The International Monetary Fund this week in its annual report on India, projected the growth to slow to 6.6 per cent in 2016-17 fiscal due to “temporary disruptions” caused by the demonetisation of high-value currency notes in November.
It, however, said demonetisation would have only short term impact on the economy and it would bounce back to its expected growth of more than 8 per cent in the next few years.
The near-term adverse economic impact of accompanying cash shortages remains difficult to gauge, while it may have a positive economic impact in the medium term, it added.
Cashin said the IMF is “fairly pleased” with what India has done, certainly over the last couple of years. “They’re in a much better fiscal position than they were, much better in terms of their monetary framework and monetary policy.”
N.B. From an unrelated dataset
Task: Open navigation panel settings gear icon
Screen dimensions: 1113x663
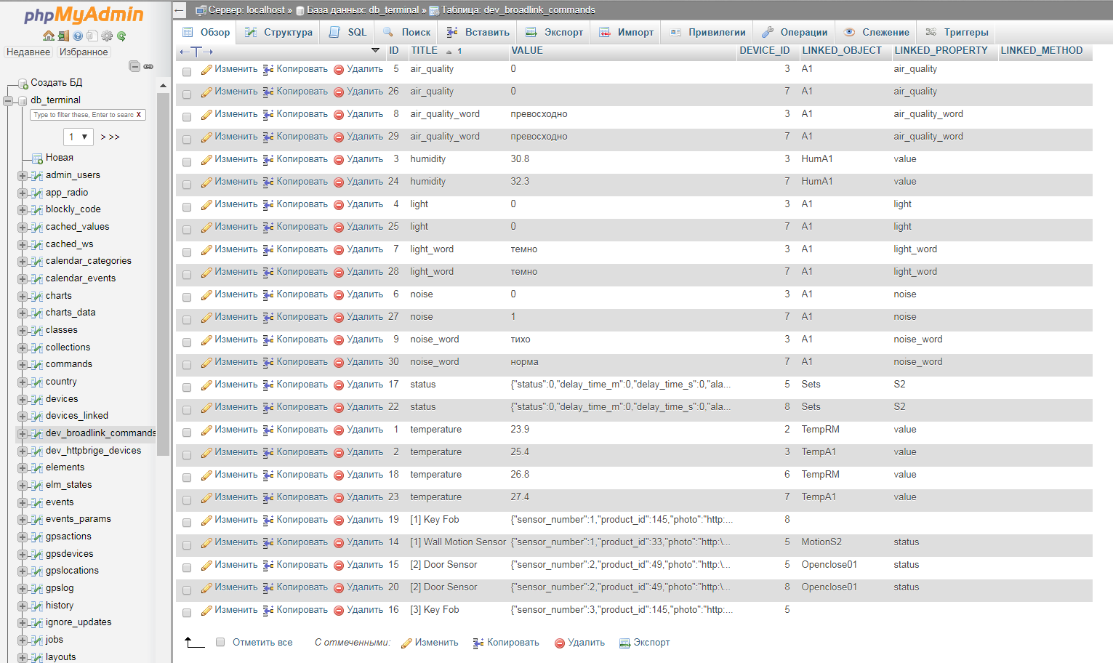Action: (107, 36)
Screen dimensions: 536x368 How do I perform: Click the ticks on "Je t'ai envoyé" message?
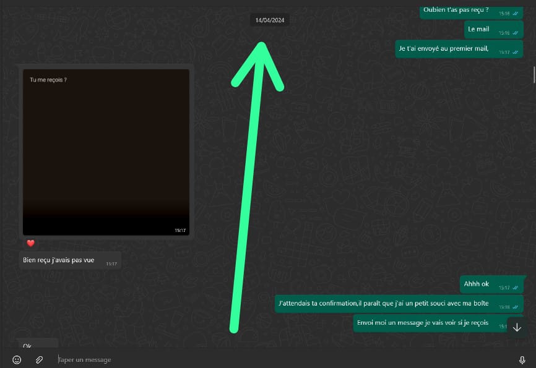tap(515, 53)
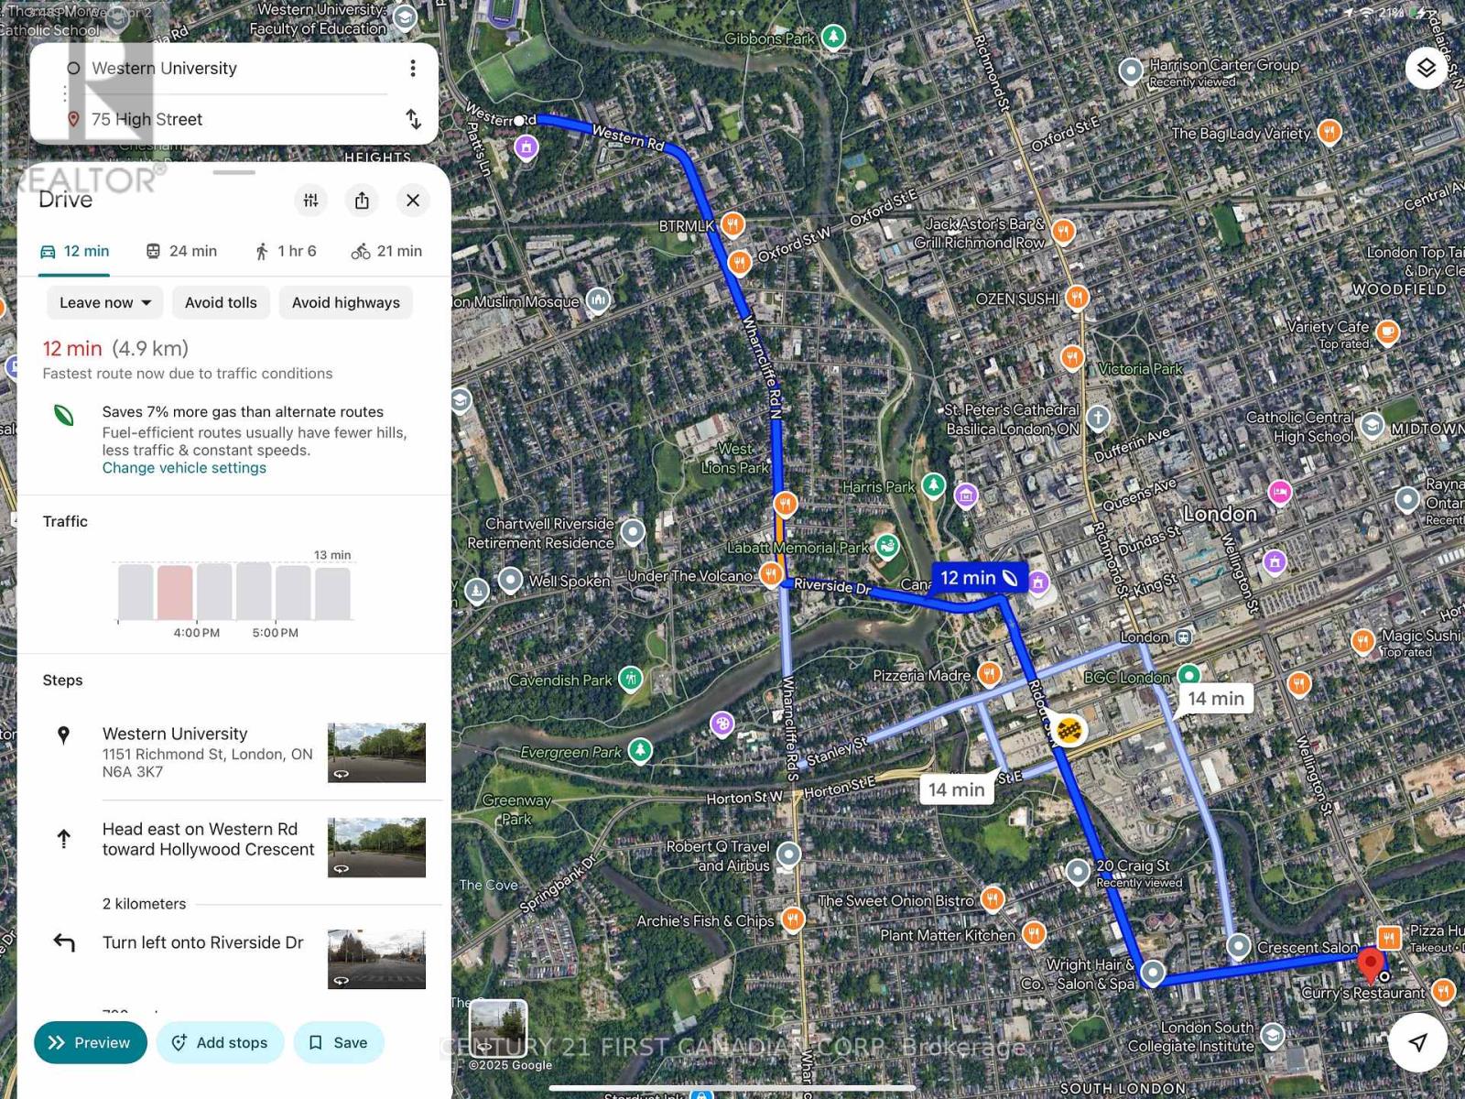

“The external sector seems to be quite under control these days. Just on the inflation side, because of these eruptions in food prices which happen from time to time, now that they have formal inflation targeting, they need to properly implement a monetary stance to achieve their inflation targets,” he said.
“Once the short-term dislocation to consumption from demonetisation passes, there’ll be a little bit of a growth downturn this fiscal year, including the first quarter of the upcoming fiscal year. But after that, India should resume its previous above eight percent growth path in the medium term,” Cashin said.
In its annual report, the IMF said in the absence of disruptive global financial volatility, slower growth in China, Europe and the United States would have only modest adverse spillovers to India, given weak trade linkages.
“On the external side, despite the reduced imbalances and strengthened reserve buffers, the impact from global financial market volatility could be disruptive, including from US monetary policy normalisation or weaker-than-expected global growth,” it said.